* **INSTRUCTIONS FOR THE TASK**: Lines with the string "blue" are to be identified in the listing and copied.

* **WORKING DATA**:
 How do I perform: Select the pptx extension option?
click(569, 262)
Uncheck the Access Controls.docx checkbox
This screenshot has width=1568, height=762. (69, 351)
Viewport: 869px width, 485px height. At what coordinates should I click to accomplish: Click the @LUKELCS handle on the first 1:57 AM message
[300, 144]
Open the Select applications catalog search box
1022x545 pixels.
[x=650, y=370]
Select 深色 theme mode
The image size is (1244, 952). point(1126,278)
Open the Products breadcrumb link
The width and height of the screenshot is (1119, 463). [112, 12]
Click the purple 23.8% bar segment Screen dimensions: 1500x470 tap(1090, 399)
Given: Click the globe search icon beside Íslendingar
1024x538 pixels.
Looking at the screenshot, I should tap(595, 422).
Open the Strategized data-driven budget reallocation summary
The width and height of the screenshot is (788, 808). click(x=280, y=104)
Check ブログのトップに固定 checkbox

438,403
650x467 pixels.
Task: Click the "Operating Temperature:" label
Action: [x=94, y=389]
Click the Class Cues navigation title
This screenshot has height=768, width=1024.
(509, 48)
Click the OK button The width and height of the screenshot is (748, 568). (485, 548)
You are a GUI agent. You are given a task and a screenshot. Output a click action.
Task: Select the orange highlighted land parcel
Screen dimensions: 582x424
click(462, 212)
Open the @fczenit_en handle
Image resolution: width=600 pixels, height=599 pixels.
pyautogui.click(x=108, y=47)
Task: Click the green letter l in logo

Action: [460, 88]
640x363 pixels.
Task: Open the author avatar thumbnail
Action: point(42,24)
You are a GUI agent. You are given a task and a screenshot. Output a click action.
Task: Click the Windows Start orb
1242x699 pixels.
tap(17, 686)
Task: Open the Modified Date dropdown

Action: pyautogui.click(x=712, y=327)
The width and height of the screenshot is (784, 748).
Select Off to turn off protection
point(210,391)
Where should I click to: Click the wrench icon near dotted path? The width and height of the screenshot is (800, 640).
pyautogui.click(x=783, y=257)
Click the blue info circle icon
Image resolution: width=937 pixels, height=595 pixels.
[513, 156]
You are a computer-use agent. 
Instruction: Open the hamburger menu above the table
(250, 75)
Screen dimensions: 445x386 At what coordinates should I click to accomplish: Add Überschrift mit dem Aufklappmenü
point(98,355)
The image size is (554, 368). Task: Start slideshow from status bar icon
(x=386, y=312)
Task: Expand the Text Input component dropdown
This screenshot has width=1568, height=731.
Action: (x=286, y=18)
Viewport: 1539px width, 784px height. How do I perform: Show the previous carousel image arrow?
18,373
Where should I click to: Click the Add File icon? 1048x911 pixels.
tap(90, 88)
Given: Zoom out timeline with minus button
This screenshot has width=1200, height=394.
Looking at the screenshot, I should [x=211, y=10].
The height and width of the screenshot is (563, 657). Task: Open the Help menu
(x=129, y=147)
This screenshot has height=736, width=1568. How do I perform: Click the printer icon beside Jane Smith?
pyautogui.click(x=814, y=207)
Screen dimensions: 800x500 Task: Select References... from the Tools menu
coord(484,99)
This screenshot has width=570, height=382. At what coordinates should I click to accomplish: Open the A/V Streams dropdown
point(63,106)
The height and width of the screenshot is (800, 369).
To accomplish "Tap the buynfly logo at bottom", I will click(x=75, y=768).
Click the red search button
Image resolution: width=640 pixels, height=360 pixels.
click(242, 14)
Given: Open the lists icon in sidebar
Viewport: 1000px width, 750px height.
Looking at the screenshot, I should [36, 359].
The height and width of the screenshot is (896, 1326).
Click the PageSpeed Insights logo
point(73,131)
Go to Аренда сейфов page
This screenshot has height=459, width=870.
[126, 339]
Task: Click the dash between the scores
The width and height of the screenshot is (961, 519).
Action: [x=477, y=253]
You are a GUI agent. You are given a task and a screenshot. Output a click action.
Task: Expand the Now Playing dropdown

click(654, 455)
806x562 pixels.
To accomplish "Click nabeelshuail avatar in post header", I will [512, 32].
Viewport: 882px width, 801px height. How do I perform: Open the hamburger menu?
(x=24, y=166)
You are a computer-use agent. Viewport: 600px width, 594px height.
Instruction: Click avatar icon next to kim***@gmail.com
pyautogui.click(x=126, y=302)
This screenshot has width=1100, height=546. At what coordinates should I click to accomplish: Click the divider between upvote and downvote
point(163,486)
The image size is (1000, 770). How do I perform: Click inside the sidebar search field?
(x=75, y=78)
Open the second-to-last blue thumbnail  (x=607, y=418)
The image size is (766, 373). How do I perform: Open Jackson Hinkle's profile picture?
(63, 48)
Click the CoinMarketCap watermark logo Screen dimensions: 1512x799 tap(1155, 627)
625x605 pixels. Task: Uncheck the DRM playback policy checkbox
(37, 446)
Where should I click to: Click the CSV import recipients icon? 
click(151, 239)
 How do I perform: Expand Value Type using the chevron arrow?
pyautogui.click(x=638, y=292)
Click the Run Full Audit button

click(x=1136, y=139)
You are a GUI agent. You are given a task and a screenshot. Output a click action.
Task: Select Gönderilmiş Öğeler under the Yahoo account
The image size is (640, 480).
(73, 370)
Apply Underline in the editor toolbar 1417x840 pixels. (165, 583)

* **WRITTEN RESPONSE**:
Click the blue info circle icon
Open the second-to-last blue thumbnail  (x=607, y=418)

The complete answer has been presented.